Would you say your culture is “better” than someone else’s who is of a different ethnicity or country?

I wouldn’t say “better.” I definitely 100 percent appreciate my own culture more than anybody else’s, just because I grew up in it. I am the first generation in the U.S. My parents both came from their countries fleeing from dangerous situations. They had me and my siblings here. 

Just knowing that they grew up in their own countries, it makes me who I am today. Everything that we did growing up were things that they did growing up. I really appreciate my culture a lot; I might not show it too much just because I don’t think you really have to show that in that way. Appreciating your own culture is so individual to you. You can celebrate it in your own ways, however you need to believe it is the right way.

Does cultural appropriation bother you? 

Of course. I actually recently had a whole dilemma, thinking about Hans Zimmer and how he writes music for movies like Kung Fu Panda, and literally is just straight up racist and no one did anything. And now, his latest film Dune. He’s just so stereotypical with his writing, and it’s just something that you see in all forms of art. It hurts to see how much people just don’t understand. 

It’s interesting looking at cultural appropriation and especially in the arts. You have to ask yourself, is it appreciation or appropriation? 

It’s very frustrating, and people just need to be informed and get out of this little box that everyone’s in and open up to other cultures, and know how to appreciate instead of appropriate. But we’ll see how long that takes. 

Do you think cultural appropriation can become appreciation or do you think cultural appropriation can cross the line, no matter what? 

I think that it’s up to the people you’re around. And in that case the businesses are handing you these things for you to join in. So, I guess, joining in would be a sense of appreciation because we’re inviting you.

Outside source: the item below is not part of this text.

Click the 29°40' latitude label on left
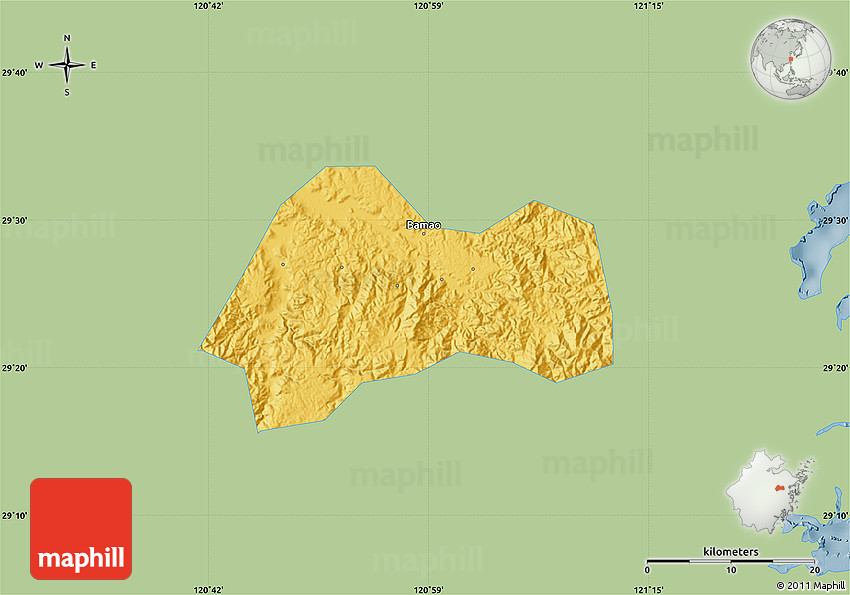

Do you have a story from your family that you’d like to tell? What experience from your family’s story stood out to you the most? How does that define your life here in the U.S and how you view your circumstances? 

I feel that growing up I had the most of what other Latinx people can say are stereotypical Latino parents. And at the time, I was very conscious about it and I hated it. I was just like, “Oh, why can’t I go out at all?” “Why can’t I have any friends over?” But honestly, now that I moved out, I look back at my parents and my family and I have learned to really appreciate them. Because of who they are, because of who I am, and because of who we are. It’s so nice looking back and seeing all these instances where our culture allowed me to blossom as a kid. It’s times where I didn’t even notice until now I’m much older. It’s just traditions that are passed on that like traditional Spanish speaking, and household things like coffee at random times of the day. 

My parents have gone through a lot, because of the color of their skin and I have learned that they are just probably the strongest people I have ever met and never will meet. 

It’s really important to acknowledge what your parents have done for you. I can definitely relate to that, especially since your parents came from different countries and started this life here.

Not for them, for us. That’s, literally, the ultimate sacrifice. Yeah, it’s crazy. I think that just really shows the power of immigrants in general. It’s just the topic of xenophobia; people are literally coming here because they’ve been threatened. There’s just so much that people overlook and just classify everyone under illegal immigrants or aliens, and it is so sad.